### What the task asks
Go to the line below that contains "Where should I". From there to the end of the records, reproduce each line exactly, except the pictures.

[Opening Records section]

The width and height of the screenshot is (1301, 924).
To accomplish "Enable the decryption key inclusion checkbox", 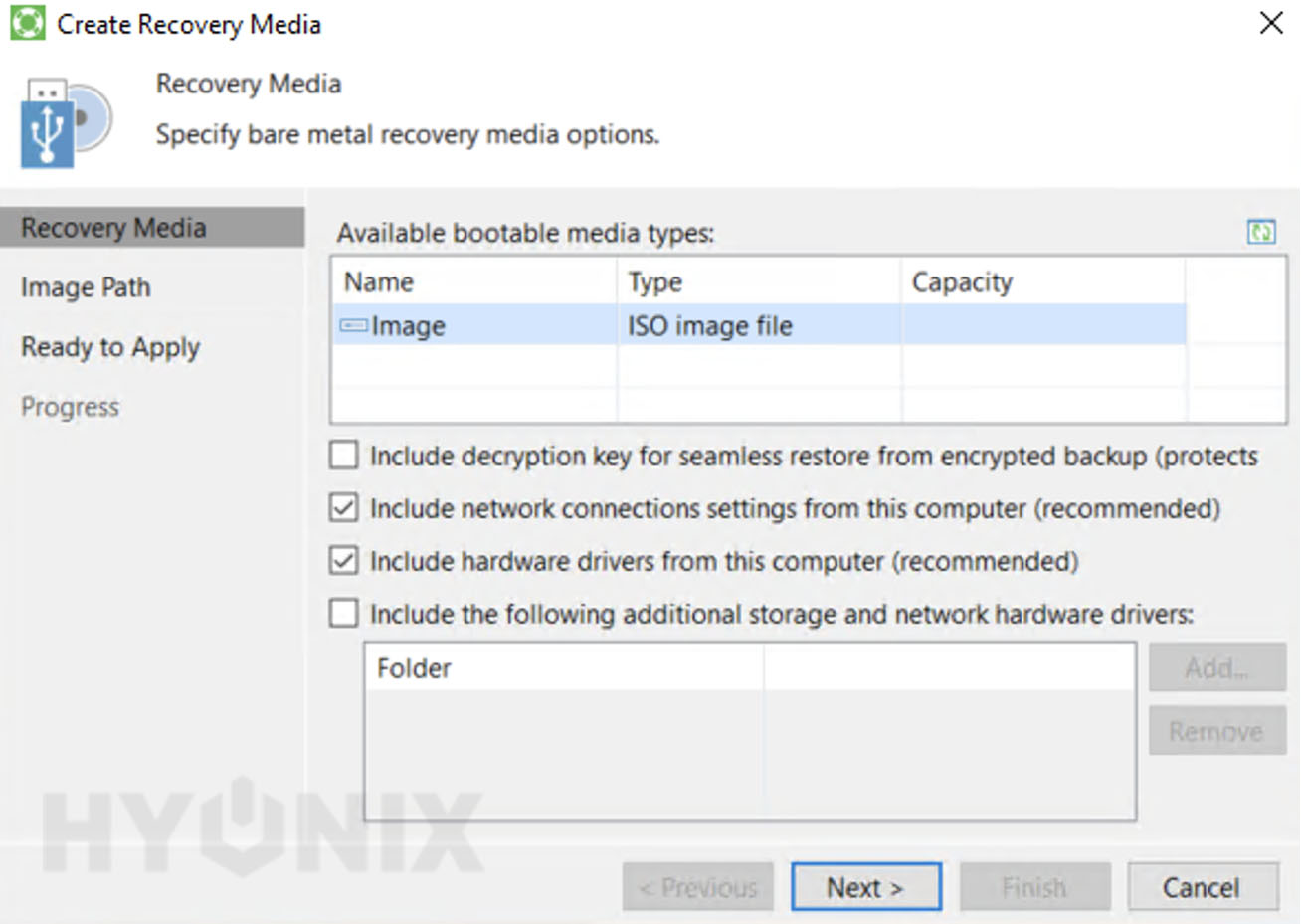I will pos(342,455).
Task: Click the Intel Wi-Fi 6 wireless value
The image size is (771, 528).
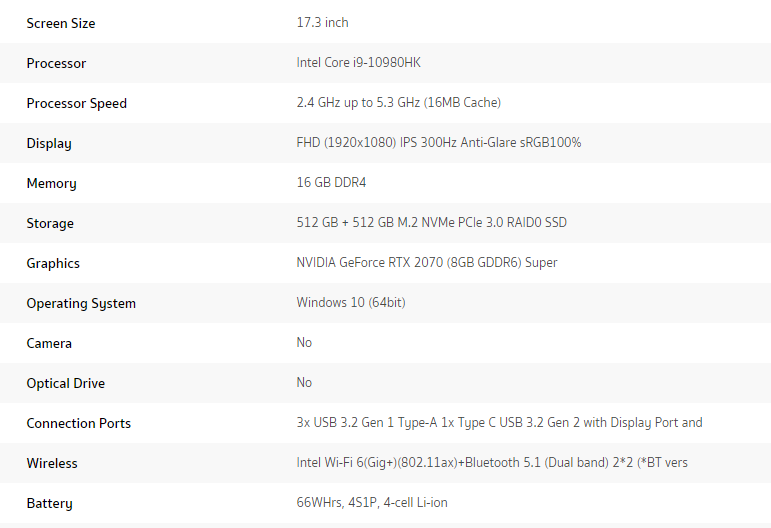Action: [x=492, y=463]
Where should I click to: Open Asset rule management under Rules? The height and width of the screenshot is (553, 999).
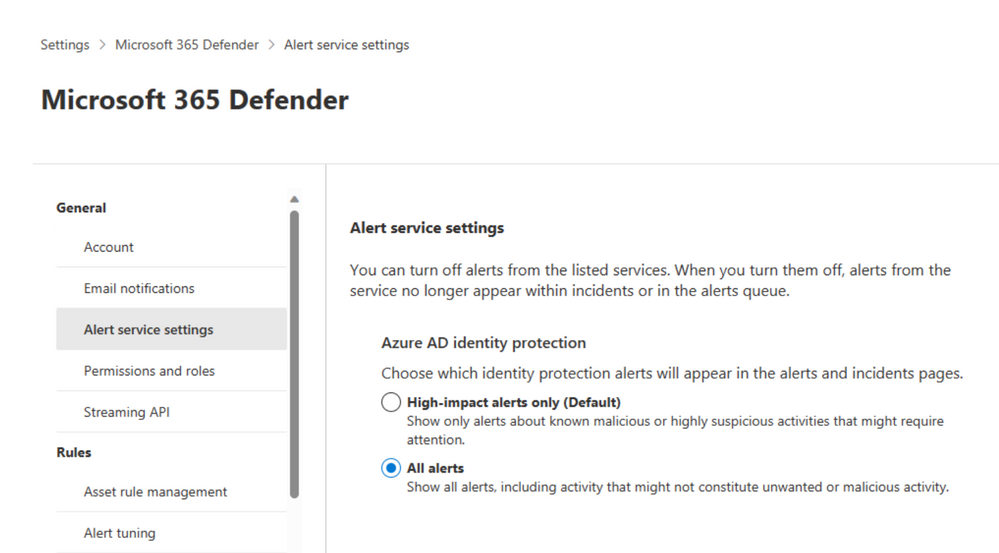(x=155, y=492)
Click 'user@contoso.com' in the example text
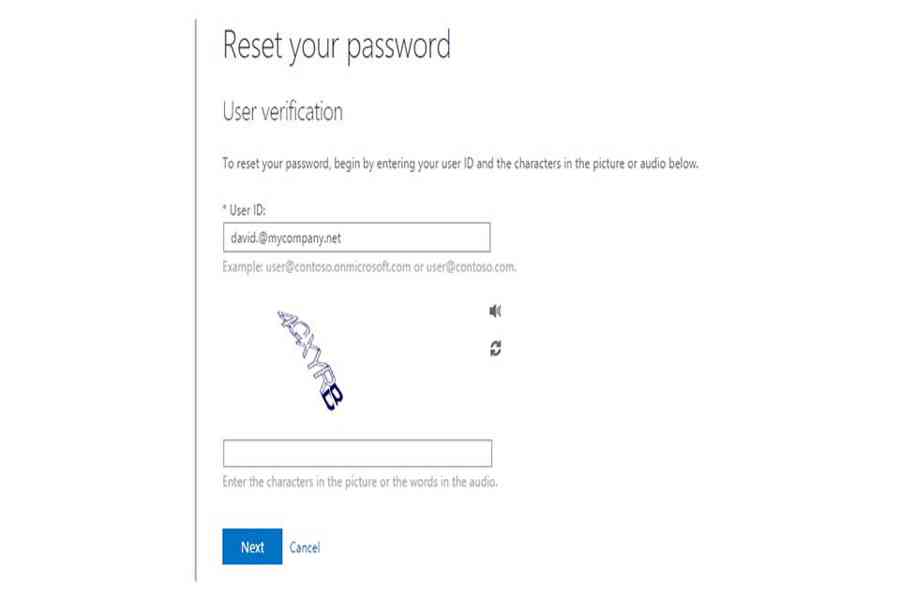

[Closing Records section]

### Finished exercise
Where should I click to: Open Asset rule management under Rules? The height and width of the screenshot is (553, 999).
(x=155, y=492)
Click 'user@contoso.com' in the example text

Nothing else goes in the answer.